The programme has been in action for about seven years, covering off several risk factors including anti-doping, life after professional cricket and sexual consent.

Until this year, the aspects outlined in the programme had not been included in the handbook. NZCPA chief executive Heath Mills said the decision to include them now was simply based on making the material more accessible to players around the country.

"We have always taken the view for our members that they become members when they start playing and they're members of the player's association for life, so we want to educate them and help them as much as we can with off-field matters and personal growth and development," Mills said.


"If people are making good decisions they're aware of the risks around being a professional cricketer and are aware of the importance of respect and responsibility, then they're going to be skills and attributes they're going to have for life no matter what career they're involved in.

"There's a whole heap of pages in here, and they're all aspects of the personal development programme that we run. Good decision making is one aspect to it."

NZCPA were particularly applauded on social media for including a page on sexual consent in the good decision-making aspect of the handbook.

The issue has been a talking point in recent times in wider society thanks to movements like #metoo. High-profile cases of alleged sexual assault like the Brett Kavanaugh case in America, has thrust the issue of sexual consent and the power relations between men and women into the public spotlight.

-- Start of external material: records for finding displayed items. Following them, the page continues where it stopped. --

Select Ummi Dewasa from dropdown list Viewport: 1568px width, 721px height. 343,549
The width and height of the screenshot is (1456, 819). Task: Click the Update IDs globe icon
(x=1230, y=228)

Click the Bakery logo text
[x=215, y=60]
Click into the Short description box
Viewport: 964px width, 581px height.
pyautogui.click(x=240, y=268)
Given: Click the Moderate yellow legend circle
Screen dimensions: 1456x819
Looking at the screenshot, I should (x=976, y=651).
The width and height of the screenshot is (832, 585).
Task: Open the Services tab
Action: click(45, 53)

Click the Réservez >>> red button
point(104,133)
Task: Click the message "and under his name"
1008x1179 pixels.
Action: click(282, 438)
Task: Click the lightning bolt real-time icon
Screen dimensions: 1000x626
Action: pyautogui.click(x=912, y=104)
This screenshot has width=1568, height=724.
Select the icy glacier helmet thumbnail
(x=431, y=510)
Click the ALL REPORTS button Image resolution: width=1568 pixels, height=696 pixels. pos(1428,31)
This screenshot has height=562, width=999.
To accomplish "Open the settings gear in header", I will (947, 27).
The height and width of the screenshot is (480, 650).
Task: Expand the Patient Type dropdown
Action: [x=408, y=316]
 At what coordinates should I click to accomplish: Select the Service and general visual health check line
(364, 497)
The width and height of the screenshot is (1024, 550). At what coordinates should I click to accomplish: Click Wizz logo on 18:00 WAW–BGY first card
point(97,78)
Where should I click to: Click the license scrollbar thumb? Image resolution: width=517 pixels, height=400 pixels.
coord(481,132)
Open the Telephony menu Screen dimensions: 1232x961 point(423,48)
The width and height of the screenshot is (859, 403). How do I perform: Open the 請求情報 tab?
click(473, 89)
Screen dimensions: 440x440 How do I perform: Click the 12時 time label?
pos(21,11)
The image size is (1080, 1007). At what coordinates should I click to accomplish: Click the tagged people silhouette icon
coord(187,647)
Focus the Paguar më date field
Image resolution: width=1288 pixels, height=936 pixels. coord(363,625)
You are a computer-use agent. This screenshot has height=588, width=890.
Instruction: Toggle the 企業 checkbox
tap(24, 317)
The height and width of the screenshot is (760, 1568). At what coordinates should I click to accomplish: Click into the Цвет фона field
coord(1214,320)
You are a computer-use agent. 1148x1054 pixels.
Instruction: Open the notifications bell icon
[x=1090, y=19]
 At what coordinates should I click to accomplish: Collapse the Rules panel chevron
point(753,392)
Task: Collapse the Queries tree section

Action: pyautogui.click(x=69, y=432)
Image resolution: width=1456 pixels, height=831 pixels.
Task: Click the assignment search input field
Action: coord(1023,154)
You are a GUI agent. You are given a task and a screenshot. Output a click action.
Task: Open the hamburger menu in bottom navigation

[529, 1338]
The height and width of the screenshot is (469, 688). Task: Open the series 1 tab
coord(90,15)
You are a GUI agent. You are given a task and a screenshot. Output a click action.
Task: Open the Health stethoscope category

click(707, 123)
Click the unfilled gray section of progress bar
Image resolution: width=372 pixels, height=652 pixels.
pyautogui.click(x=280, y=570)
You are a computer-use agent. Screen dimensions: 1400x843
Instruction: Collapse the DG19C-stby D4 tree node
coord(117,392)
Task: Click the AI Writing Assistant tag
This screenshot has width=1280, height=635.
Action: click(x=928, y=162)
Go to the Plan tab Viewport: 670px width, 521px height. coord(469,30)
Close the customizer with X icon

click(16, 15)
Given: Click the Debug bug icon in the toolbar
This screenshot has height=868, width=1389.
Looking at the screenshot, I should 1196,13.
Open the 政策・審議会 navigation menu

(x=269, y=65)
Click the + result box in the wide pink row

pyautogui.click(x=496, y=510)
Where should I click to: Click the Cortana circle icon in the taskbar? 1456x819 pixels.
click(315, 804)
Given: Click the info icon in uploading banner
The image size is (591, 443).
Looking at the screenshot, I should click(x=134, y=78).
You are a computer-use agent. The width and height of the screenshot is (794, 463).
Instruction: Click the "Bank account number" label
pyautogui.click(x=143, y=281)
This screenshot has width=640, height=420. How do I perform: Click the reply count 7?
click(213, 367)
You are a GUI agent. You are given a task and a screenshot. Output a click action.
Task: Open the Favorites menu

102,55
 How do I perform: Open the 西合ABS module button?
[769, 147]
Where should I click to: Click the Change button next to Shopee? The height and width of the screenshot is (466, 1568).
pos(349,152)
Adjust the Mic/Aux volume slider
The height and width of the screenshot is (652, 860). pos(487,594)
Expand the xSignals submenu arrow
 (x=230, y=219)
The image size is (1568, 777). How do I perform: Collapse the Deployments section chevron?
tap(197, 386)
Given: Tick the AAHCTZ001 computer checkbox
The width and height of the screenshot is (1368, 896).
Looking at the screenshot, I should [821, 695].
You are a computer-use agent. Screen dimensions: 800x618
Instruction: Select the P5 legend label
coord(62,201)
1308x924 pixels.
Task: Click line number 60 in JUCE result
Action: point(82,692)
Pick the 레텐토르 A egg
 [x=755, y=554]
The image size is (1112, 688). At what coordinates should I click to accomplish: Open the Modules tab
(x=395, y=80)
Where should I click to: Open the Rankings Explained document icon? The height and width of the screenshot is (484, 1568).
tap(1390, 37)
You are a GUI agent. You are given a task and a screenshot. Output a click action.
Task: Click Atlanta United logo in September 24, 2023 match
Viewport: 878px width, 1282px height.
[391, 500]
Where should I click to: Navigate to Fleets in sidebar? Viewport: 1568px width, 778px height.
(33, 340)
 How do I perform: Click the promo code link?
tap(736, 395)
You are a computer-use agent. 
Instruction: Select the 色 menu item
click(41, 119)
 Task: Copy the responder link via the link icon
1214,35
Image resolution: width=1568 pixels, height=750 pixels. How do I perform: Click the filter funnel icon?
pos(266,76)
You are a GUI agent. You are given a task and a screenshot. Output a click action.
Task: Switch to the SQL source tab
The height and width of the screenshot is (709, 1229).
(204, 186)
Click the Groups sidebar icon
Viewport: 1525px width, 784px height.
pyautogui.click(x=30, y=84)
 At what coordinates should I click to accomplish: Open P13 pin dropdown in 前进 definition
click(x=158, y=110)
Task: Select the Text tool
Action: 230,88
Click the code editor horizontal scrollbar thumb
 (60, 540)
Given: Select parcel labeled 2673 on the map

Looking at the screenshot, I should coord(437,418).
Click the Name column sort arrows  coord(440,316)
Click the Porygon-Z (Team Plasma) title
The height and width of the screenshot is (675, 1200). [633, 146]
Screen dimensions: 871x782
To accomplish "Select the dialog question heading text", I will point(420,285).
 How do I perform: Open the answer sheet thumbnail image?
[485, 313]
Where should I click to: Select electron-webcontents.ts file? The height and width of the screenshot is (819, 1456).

In the sporting world, football superstar Cristiano Ronaldo is accused of raping an American woman in a Las Vegas hotel room in 2009. The woman chose to speak out and come out of anonymity in an interview with German news magazine Der Spiegel.

The NZCPA handbook's section on sexual consent reads: "No matter the situation, sexual consent is crucial. Remember, good consent is about good communication.

"If you want to have relations with someone, you are required by law to get consent from them each time.

"Consent has to be informed, which means you have to be honest about the situation. Consent must be freely given.


"This means they are saying yes because they want to, not because they might be too drunk to say no, or too scared to say no, or they want to stop you from harassing them to say yes.

"Always treat the person you are having intimate relationship with, with respect."

Mills said the decision to include the material in the updated handbook was not made because of issues within the organisation, or as a reaction to any case in particular.

"There's a page on good decision making as it relates to sexual consent, so it's not that we've highlighted that as a particular issue or problem. We don't believe it is, it's just part of our personal development programme which we've had in place for a long period of time now."